Exercise data START

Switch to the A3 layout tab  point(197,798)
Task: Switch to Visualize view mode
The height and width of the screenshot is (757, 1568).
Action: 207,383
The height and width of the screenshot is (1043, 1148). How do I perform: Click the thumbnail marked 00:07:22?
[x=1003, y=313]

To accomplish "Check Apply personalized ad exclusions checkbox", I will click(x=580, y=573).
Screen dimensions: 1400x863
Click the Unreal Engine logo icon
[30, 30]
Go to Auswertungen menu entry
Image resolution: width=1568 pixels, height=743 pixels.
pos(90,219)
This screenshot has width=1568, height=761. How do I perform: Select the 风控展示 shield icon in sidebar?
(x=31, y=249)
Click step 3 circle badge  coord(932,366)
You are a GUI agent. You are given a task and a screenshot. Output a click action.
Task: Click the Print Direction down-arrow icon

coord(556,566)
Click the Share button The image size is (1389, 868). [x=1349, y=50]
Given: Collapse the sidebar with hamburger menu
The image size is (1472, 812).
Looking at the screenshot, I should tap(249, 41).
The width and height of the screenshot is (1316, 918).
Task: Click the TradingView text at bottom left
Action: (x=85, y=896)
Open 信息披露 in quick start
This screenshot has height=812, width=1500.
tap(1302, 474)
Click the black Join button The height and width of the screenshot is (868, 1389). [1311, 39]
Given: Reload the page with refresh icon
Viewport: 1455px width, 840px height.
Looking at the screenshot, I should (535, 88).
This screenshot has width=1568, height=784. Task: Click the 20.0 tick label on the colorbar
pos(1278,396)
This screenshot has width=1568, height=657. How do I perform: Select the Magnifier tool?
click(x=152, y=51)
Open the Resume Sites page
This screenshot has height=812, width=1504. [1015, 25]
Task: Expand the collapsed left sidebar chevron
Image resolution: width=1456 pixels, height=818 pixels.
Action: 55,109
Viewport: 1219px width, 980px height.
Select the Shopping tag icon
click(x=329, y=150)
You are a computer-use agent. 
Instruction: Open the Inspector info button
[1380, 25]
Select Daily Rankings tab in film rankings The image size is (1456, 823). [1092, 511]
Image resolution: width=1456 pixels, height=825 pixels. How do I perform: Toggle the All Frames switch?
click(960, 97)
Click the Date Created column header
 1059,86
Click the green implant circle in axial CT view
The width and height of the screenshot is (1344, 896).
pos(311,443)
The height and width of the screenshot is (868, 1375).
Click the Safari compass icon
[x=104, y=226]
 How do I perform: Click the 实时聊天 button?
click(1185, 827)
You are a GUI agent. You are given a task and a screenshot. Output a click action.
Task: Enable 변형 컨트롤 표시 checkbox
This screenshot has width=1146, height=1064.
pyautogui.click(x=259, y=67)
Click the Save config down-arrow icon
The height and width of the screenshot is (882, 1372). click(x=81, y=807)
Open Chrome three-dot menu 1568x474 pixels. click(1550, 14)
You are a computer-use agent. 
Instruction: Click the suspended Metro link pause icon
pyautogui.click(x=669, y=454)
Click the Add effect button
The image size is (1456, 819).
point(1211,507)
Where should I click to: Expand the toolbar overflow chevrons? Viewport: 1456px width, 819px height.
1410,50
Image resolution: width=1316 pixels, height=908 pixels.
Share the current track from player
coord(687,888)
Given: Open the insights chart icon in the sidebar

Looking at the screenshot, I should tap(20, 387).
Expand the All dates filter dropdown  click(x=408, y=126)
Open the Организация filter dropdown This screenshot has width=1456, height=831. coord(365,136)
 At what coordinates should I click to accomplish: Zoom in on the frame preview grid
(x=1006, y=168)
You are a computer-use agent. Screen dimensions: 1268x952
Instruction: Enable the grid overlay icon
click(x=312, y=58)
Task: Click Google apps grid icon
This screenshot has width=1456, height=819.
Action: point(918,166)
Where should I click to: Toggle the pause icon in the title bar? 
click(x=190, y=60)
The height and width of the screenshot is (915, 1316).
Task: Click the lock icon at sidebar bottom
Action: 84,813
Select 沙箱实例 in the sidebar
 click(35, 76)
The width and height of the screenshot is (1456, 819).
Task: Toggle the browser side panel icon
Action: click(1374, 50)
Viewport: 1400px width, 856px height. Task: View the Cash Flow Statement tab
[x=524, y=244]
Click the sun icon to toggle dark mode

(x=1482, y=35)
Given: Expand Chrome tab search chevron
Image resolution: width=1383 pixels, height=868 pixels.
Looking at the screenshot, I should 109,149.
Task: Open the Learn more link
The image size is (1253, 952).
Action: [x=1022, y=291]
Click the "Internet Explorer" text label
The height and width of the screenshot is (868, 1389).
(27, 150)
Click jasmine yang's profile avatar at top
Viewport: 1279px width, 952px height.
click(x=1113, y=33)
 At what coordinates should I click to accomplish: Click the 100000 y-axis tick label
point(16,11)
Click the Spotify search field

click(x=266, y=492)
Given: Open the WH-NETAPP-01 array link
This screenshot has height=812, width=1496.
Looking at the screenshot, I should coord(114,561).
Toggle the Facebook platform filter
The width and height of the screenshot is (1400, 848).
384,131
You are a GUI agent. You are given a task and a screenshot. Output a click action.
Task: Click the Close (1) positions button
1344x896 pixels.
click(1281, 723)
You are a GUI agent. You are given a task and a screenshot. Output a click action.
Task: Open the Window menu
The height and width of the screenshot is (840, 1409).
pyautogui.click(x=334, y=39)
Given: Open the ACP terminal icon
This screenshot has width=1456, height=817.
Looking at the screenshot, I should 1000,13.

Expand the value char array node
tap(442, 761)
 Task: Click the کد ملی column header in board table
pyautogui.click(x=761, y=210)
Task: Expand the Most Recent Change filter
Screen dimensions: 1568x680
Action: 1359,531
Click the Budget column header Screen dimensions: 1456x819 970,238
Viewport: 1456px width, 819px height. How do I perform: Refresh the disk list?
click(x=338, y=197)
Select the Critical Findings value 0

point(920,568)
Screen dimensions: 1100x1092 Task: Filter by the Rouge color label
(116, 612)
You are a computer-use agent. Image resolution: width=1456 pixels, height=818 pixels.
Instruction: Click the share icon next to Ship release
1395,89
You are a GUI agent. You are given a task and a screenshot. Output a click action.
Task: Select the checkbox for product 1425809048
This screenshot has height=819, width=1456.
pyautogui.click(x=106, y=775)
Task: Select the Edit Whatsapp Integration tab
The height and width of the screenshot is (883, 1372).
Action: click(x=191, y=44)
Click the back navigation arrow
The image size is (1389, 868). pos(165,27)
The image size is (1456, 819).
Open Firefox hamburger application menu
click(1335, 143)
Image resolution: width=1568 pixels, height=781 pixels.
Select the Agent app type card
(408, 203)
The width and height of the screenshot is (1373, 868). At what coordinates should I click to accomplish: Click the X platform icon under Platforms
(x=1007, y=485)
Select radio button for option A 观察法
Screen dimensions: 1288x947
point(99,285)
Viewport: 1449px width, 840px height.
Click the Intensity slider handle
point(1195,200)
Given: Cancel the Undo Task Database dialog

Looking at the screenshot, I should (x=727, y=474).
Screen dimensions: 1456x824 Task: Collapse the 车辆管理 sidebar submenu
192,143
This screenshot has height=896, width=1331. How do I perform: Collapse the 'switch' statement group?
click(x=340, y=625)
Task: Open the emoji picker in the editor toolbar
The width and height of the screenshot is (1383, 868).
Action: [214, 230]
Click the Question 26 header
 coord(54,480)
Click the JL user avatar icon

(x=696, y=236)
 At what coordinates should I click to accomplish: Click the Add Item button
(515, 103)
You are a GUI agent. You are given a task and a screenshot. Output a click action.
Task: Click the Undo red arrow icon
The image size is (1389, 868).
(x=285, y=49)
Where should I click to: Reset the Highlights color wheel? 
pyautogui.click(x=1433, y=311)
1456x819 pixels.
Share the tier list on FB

Exercise data END

Your instructions: Return, from the data above, each line in which the string "circle" appears.

Answer space:
Click step 3 circle badge  coord(932,366)
Click the green implant circle in axial CT view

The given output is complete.